A Puzzling Trident from Odessa


Click on Image to Magnify

The Type 1 Trident overprint of Odessa was printed from a lithographic plate of 10 x 10, designed for Imperial kopeck value stamps.

It is therefore rather strange that John Bulat lists Type 1 on two rouble values - the 10 x 10 plate would simply not work applied to rouble value sheets. But Bulat has the following:

1077 1 rub imperforate valued at - - mint and $125 used
1078  3.50 rub imperforate valued at - - mint and - - used

I can only illustrate one example of these stamps; I did not make a note of where I got it from, but it is probably from the Schmidt collection. There are no markings or signatures on the back of the stamp but nearly everything looks plausible:

- the stamp appears to have been postally used on a formular card and has a triangular punch hole and a trace of blue crayon
- the ODESSA 10 10 18 cancel looks good - the only doubtful element is the difference in style between the first "10" (which looks slightly doubled ) and the second "10" but this may be of no significance
- the Trident looks good too. It's in the right kind of ink and it's under the cancellation.

BUT if this is Odessa Type 1 then really only two possibilities exist:

- there was a second Odessa 1 plate adapted to fit ruble value sheets
- there was some kind of handstamp made based on Odessa 1 and applied by hand to ruble value stamps (just like Odessa 4 - 6 handstamps)

Can anyone show more examples of this stamp or find references in the philatelic literature? Do any multiples exist?

__Data section__:
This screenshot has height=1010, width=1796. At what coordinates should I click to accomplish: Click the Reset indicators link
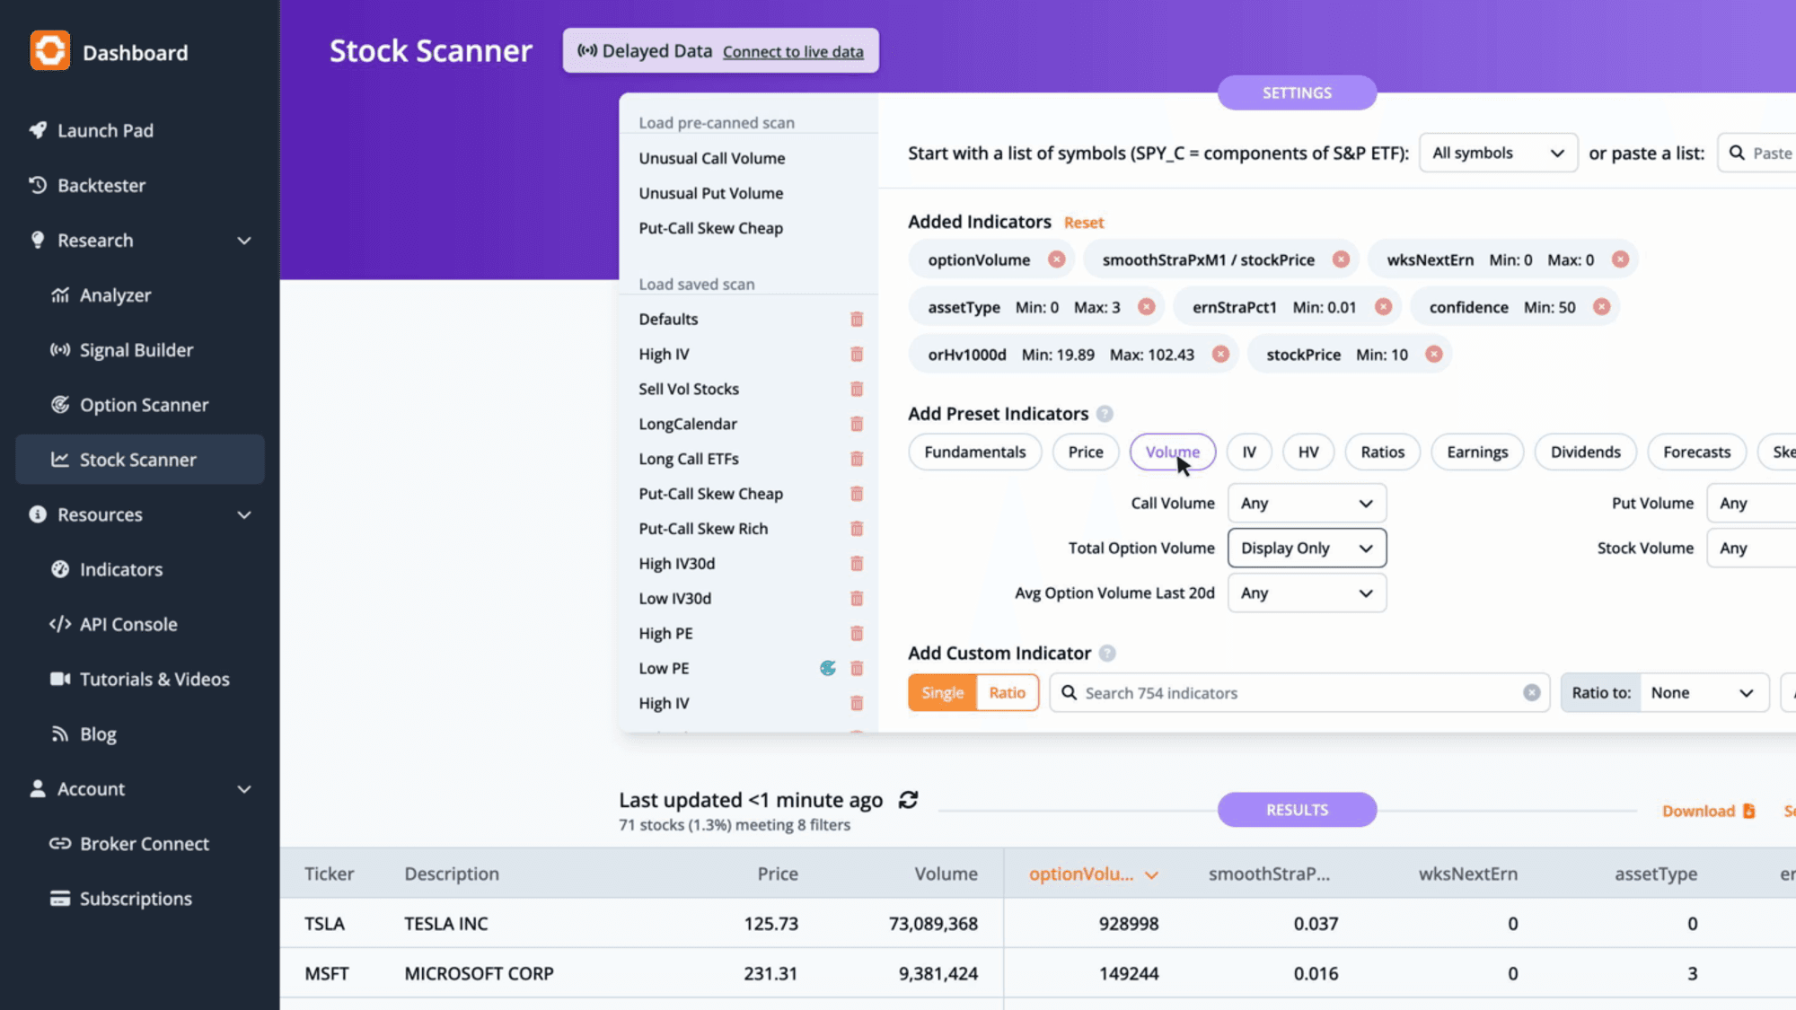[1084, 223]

==

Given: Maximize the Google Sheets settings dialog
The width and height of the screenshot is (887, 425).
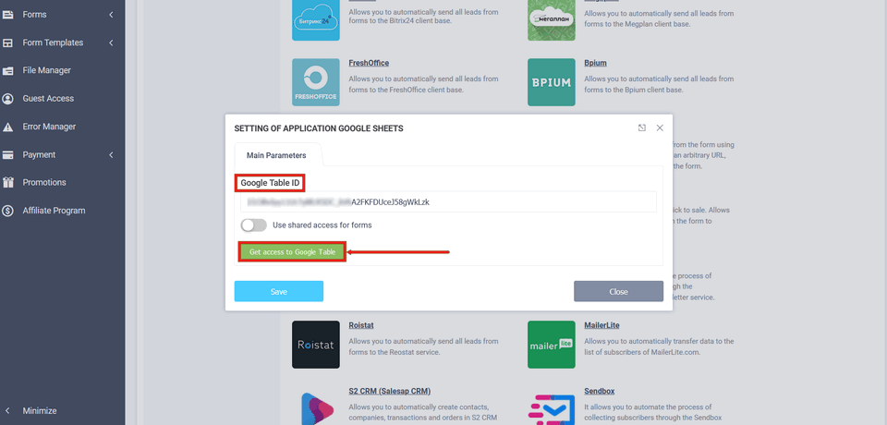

--

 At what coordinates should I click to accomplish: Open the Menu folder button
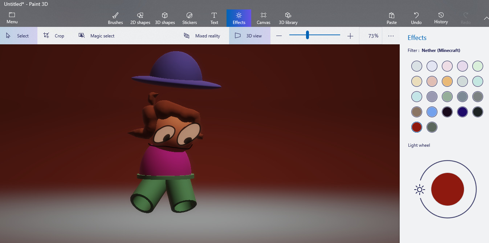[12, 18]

__Problems and tasks__:
#1 Using the excerpt on the puzzling Odessa trident above, answer these questions:
(a) What plate layout was the Type 1 overprint printed from?
(b) What used value does Bulat give for the 1 rub imperforate?
(c) What town and date does the cancel on the illustrated stamp read?
#2 Decide whether each statement agrees with the excerpt on the puzzling Odessa trident. Answer yes or no, and quote the words of the excerpt that settle it.
(a) The Type 1 plate was designed for rouble value stamps.
(b) The back of the illustrated stamp carries no signatures.
(c) The Trident sits on top of the cancellation.

__Results in order__:
#1
(a) A lithographic plate of 10 x 10.
(b) $125.
(c) ODESSA 10 10 18.

#2
(a) No: "designed for Imperial kopeck value stamps."
(b) Yes: "There are no markings or signatures on the back of the stamp"
(c) No: "it's under the cancellation."